DocNow / twarc-csv

A plugin for twarc2 for converting tweet JSON into DataFrames and exporting to CSV.
MIT License
31 stars 10 forks source link

Expand Referenced Tweets #21

Closed igorbrigadir closed 3 years ago

igorbrigadir commented 3 years ago

Currently it leaves referenced_tweets list alone, the column in the CSV ends up like this:

[{"type": "replied_to", "id": "1380226330034372610"}]
[{"type": "quoted", "id": "1380226330034372610"}]
[{"type"": "retweeted", "id": "1261081519566675969"}]

but we could expand this into separate columns:

referenced_tweets.replied_to
referenced_tweets.quoted
referenced_tweets.retweeted

and by extension, type column should be a list like ["reply"] or ["retweet","reply","quote"] if it's a quote tweet that's a reply to someone that was then retweeted. type should also be __inferred_tweet_type or something to indicate where this field is coming from.

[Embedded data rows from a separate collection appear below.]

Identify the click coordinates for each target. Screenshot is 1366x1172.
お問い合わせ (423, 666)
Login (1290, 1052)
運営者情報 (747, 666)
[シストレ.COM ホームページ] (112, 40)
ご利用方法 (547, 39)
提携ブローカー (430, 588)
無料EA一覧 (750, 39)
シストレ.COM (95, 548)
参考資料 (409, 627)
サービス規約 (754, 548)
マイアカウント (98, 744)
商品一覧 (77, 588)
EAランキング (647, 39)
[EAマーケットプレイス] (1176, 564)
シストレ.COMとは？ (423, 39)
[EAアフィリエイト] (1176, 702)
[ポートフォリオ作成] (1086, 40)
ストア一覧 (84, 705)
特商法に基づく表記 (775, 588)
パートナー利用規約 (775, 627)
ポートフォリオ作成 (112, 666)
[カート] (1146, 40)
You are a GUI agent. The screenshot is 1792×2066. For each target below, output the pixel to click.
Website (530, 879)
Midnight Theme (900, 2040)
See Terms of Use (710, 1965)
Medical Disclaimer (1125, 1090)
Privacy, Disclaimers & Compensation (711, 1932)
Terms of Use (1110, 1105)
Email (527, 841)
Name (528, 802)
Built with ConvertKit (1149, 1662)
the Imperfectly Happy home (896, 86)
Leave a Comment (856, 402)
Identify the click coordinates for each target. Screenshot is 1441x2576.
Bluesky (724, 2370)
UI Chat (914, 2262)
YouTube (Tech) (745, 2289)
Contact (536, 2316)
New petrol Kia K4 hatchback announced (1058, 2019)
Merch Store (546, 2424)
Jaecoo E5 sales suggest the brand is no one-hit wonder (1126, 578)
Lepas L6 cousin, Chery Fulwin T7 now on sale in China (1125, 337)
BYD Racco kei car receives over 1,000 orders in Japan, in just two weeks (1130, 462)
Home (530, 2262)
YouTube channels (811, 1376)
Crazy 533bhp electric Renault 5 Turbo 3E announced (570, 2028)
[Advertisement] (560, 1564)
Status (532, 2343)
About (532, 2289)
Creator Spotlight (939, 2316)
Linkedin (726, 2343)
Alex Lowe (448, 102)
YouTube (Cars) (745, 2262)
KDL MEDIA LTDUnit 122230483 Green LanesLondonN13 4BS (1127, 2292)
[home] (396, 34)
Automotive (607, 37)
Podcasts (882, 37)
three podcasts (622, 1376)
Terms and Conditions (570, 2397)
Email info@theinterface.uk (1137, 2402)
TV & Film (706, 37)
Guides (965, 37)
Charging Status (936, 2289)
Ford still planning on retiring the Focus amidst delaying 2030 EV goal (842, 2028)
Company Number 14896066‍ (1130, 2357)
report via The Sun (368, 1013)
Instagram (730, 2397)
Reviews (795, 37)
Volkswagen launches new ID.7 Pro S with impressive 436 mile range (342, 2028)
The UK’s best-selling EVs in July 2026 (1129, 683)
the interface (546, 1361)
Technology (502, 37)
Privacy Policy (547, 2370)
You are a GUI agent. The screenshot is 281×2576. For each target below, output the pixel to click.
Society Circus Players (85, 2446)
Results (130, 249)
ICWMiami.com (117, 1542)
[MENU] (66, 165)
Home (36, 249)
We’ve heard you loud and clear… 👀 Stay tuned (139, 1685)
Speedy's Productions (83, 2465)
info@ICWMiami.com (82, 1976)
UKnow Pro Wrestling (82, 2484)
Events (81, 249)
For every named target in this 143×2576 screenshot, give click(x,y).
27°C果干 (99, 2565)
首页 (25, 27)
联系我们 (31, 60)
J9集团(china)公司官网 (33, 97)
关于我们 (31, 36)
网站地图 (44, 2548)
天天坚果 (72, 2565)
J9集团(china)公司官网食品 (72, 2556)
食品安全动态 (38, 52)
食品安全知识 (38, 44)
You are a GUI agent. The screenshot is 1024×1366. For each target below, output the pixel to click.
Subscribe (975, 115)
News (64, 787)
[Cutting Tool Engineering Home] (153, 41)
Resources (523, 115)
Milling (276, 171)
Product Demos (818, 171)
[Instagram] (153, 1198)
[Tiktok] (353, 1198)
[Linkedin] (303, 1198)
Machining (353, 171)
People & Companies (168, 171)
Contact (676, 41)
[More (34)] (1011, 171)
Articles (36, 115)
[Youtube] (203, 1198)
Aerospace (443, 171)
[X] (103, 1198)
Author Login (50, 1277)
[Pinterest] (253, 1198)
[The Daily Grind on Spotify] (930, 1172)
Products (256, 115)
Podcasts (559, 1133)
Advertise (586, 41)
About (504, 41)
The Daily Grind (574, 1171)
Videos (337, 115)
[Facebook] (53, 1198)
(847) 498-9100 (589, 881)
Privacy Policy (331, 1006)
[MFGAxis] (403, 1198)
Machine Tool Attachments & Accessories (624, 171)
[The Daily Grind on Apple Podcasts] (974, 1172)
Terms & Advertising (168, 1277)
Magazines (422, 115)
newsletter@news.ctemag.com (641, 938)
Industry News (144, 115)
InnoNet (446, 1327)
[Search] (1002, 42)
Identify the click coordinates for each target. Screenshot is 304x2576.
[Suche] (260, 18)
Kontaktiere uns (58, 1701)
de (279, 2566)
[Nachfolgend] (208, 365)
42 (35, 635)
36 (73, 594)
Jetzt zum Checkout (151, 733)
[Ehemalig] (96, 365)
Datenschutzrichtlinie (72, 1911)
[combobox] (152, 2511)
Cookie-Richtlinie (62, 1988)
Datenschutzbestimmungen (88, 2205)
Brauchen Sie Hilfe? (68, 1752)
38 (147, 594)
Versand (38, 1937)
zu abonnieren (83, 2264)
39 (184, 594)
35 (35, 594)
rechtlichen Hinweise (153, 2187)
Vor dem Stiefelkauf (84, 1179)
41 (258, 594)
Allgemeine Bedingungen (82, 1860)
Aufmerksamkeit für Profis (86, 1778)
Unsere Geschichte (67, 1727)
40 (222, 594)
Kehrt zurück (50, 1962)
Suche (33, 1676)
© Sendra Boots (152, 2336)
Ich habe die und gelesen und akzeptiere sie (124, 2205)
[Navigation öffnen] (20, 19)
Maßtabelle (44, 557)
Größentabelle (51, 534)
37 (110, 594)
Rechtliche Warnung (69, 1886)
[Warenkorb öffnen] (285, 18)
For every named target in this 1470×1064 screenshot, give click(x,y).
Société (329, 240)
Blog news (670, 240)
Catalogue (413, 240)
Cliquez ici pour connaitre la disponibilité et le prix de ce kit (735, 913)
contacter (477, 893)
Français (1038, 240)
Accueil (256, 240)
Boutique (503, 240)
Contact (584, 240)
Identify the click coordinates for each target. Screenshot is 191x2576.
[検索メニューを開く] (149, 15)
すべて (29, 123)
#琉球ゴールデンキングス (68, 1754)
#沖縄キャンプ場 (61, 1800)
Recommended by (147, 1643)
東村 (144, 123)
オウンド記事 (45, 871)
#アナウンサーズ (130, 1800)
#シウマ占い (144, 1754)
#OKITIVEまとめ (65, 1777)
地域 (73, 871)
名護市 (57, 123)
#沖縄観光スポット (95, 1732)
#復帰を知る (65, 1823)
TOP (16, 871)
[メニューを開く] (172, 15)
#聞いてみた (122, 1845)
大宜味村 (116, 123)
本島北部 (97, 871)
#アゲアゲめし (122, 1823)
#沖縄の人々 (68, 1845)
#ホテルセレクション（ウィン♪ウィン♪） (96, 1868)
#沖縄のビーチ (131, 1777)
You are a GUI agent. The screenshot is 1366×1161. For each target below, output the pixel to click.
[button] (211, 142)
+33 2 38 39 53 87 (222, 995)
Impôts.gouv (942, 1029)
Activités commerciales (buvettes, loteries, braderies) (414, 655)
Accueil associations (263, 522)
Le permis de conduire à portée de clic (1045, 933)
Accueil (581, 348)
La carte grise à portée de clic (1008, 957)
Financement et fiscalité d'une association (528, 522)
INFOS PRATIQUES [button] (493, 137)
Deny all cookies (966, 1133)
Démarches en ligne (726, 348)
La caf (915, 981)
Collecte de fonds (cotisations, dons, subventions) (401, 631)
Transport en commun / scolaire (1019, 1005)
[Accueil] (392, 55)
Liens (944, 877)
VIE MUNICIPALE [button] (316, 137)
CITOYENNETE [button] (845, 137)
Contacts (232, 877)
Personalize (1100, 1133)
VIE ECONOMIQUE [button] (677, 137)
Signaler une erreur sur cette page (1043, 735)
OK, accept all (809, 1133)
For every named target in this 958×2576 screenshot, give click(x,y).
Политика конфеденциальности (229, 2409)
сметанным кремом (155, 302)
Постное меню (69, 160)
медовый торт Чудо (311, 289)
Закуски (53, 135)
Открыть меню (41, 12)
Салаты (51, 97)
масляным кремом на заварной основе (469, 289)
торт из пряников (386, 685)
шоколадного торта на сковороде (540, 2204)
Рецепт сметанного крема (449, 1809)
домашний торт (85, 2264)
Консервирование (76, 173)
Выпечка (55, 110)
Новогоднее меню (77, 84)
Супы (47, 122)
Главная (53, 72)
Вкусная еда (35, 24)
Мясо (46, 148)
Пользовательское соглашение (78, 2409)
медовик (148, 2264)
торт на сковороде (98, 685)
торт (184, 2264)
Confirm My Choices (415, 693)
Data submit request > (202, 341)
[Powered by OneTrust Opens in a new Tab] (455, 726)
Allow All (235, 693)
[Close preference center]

igorbrigadir commented 3 years ago

The CSV would endup looking like:

referenced_tweets.replied_to,referenced_tweets.quoted,referenced_tweets.retweeted,
,,1261081519566675969,
referenced_tweets.replied_to,referenced_tweets.quoted,referenced_tweets.retweeted,
1380226330034372610,,,

etc

igorbrigadir commented 3 years ago

Followup: https://twittercommunity.com/t/usersretweets-problem-with-json-normalize-to-flatten-the-nested-json/157713

igorbrigadir commented 3 years ago

This is done with ChainMap now:

            # reconstruct referenced_tweets object
            referenced_tweets = [
                {r["type"]: {"id": r["id"]}} for r in tweet["referenced_tweets"]
            ]
            # leave behind references, but not the full tweets
            # ChainMap flattens list into properties
            tweet["referenced_tweets"] = dict(ChainMap(*referenced_tweets))